Black holes not perpetual killing machines

The team was looking for a bright flare in ultraviolet light from the nucleus of a galaxy, which is a lingering clue that a black hole has consumed a star. Instead, they discovered an active black hole in the process of consuming a star. The brightness of the glow indicates that the black hole contains three million times as much mass as our own Sun, making it about the same size as the black hole at the centre of the Milky Way.

If a star passes too close to a black hole, it is ripped apart by gravitational forces. Its constituent gases then swirl in toward the black hole generating heat and light before being sucked into the abyss. It is this glow that astronomers search for in their quest to catch an active black hole in the act of consuming a star.

The scientists say they have been waiting for years to see such a phenomenon. Supermassive black holes snack infrequently, making the recent discovery of a black hole in the act of feeding all the more exciting to astronomers. 

“Black holes, like sharks, suffer from a popular misconception that they are perpetual killing machines,” comments Dr Ryan Chornock at the Harvard-Smithsonian Centre for Astrophysics (CfA) in Massachusetts. “Actually, they’re quiet for most of their lives. Occasionally a star wanders too close and that’s when a feeding frenzy begins.”  

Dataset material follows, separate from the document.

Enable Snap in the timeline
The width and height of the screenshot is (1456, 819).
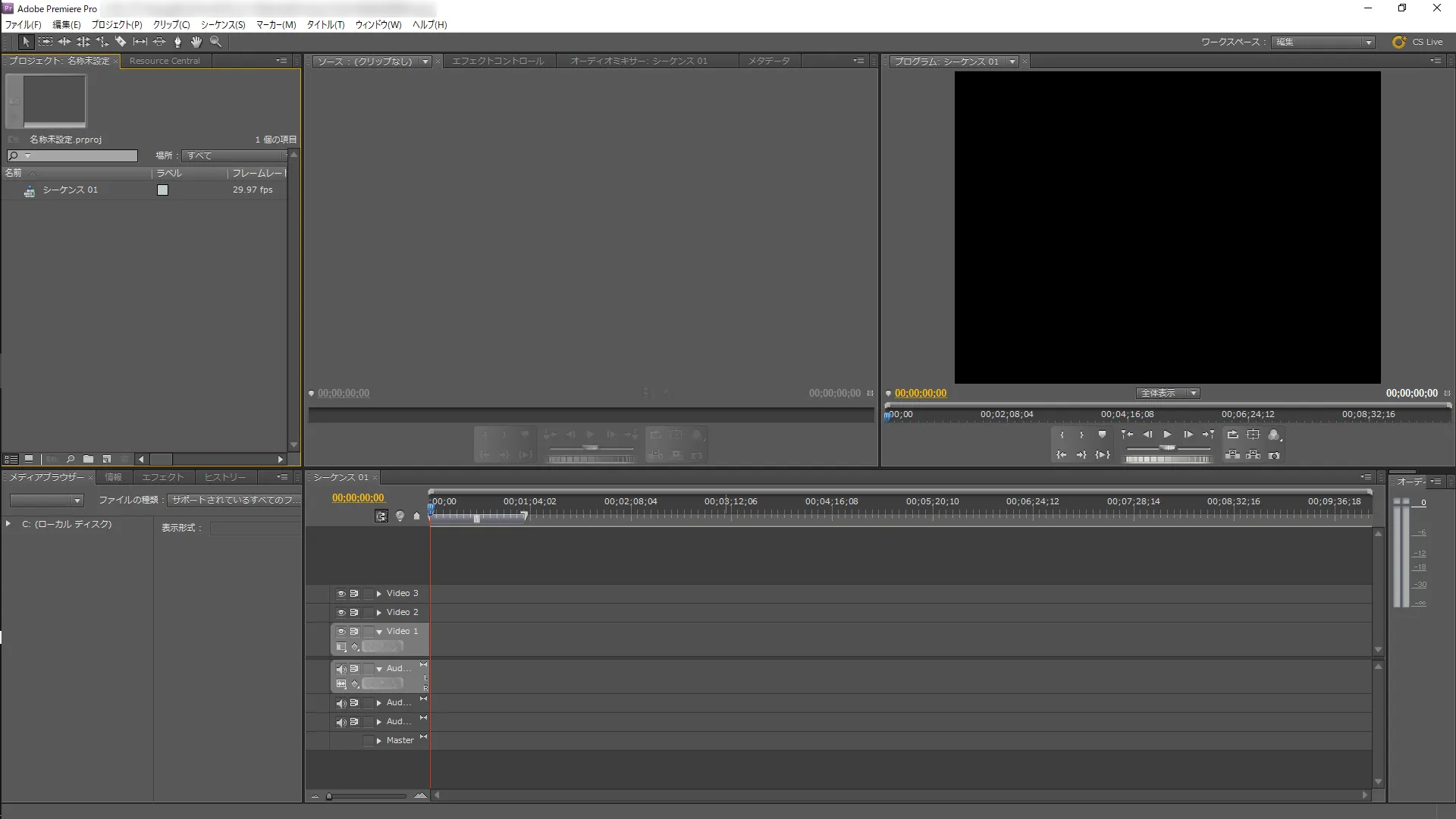[381, 516]
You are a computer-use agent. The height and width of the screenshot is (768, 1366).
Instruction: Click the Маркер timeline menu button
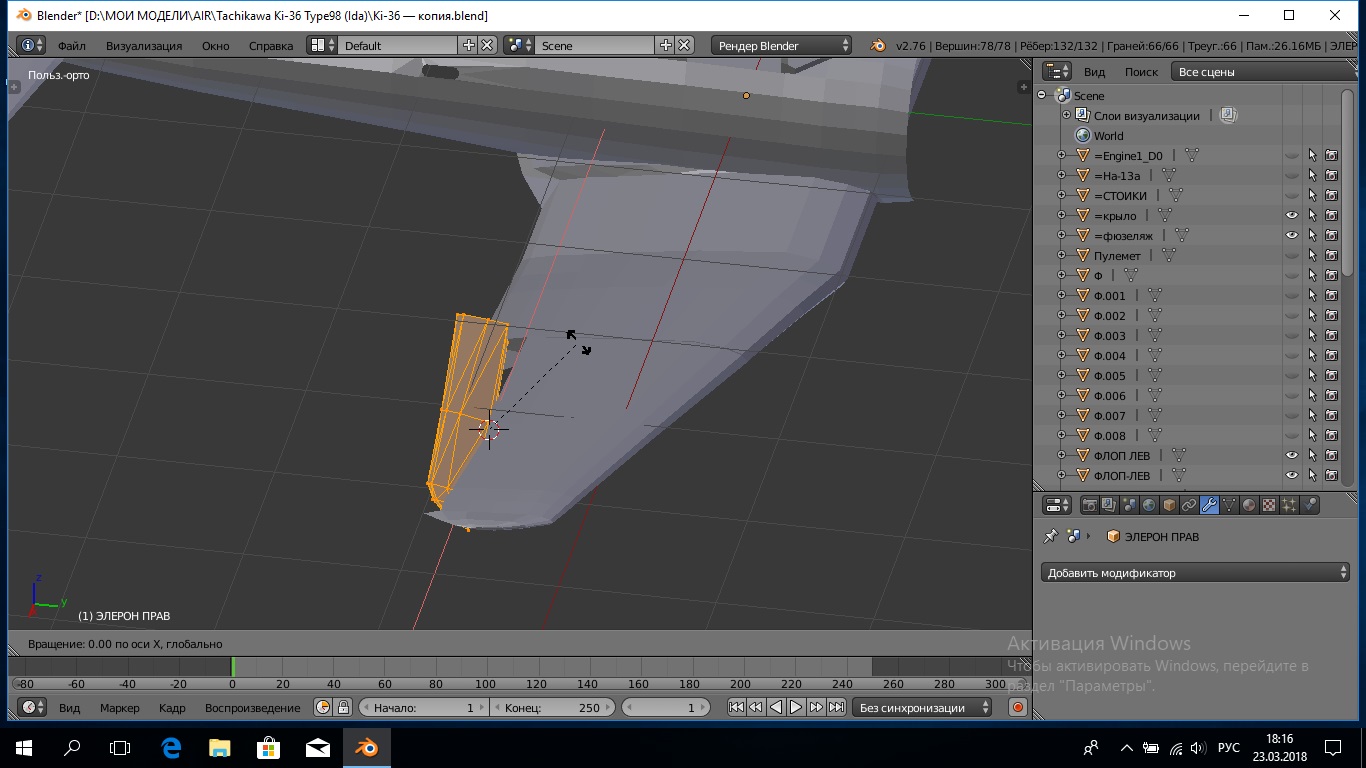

By observing the feast in real-time scientists were able to detect a lack of hydrogen in the atmosphere of the star just before it was swallowed; from this, they deduced the star most likely lost its outer shell on a previous pass by the black hole. “This star barely survived one encounter with the black hole, only to meets its unfortunate end in round two,” says Ryan.

Black hole commits stellar homicide

Astronomers have previously spotted these stellar homicides; “[however], it is the first time we actually had enough detailed information that we can determine what kind of star was torn apart by a black hole and how big the black hole was that did it,” Suvi says. 

This is the first such space feast observed from beginning to end, she adds, and “that is very exciting because that time scale is how we determine how big the black hole is”.

The black hole is a region of space where matter is so densely squeezed into a small space that it makes gravity pull strongly enough to stop light from escaping. A supermassive black hole is a black hole that has a mass billions of times the size of our Sun – these are found at the centre of galaxies.